In Lebanon, students take to the streets against fee hike

The American University of Beirut and the Lebanese American University have reportedly decided to reset their fee structure based on the new US dollar exchange rate of 3,900 Lebanese pounds to the dollar instead of the old rate of 1,500 Lebanese pounds

December 22, 2020 by Peoples Dispatch
University fee hike Lebanon
Students protest in Beirut, Lebanon, against tuition fee hike by universities on December 19. (Photo: Twitter/Socialist Student Movement)

Students protesting in Lebanese capital Beirut against the recent decision by some top private universities to raise tuition fees were met with violence from the riot police on December 19, Saturday. The American University of Beirut and the Lebanese American University have reportedly decided to reset their fee structure based on the new US dollar exchange rate of 3,900 Lebanese pounds to the dollar instead of the old official government rate of 1,500 Lebanese pounds. This will effectively raise the tuition fees for university students, which will become unaffordable for many.

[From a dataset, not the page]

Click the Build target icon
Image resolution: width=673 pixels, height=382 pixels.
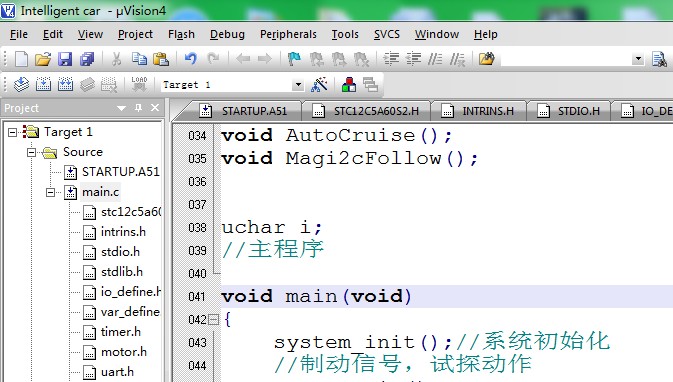(43, 85)
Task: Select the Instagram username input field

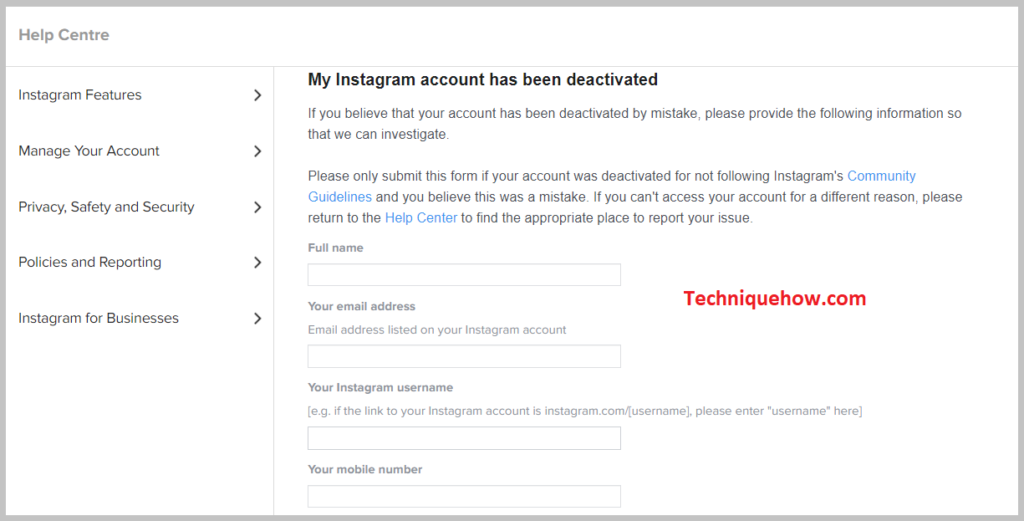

Termed as a ‘day of rage’, thousands of students gathered on Saturday in Hamra district in Beirut at the main entrance gates of the American University of Beirut. They raised anti-government slogans demanding affordable education. They called on the government to force the universities to reverse their decision of a fee hike. Calling the university presidents “thieves” and “accomplices against the people”, students asserted that what they were asking for are “rights, not demands.”

The Lebanese security forces responded to the peaceful protest by students with the use of force in an attempt to disperse them. They prevented students from entering the university campus by blocking the main gate and used tear gas canisters, explosives and metal batons in the crack down. Students in retaliation threw water bottles and other objects at the riot police and set some nearby dumpsters on fire to block the streets and prevent the police from approaching the area where they had gathered. However, they were violently ejected by the police from the area. There are reports of some students sustaining injuries and a few unconfirmed reports and social media posts on a few arrests also being made.

The universities’ decision to hike the tuition fee structure by a staggering 160% is the latest blow to ordinary Lebanese citizens who have been suffering for over a year under the worst economic crisis since the Lebanese civil war (1975-1990). The Lebanese pound has lost more than 80% of its value and the national debt is at an all time high of 194% of the GDP. There has been a massive increase in the unemployment rate, with poverty levels reaching an alarming 55%. 

Hopes of an economic recovery have been dented by the ongoing COVID-19 pandemic and the chemical explosion at the Beirut port in August. This is compounded by an extremely uncertain and rapidly deteriorating political climate in the country. The formation of a national government is still pending following the short, failed stints of previous governments which had promised a lot but ultimately ended up contributing to the collapse and further instability.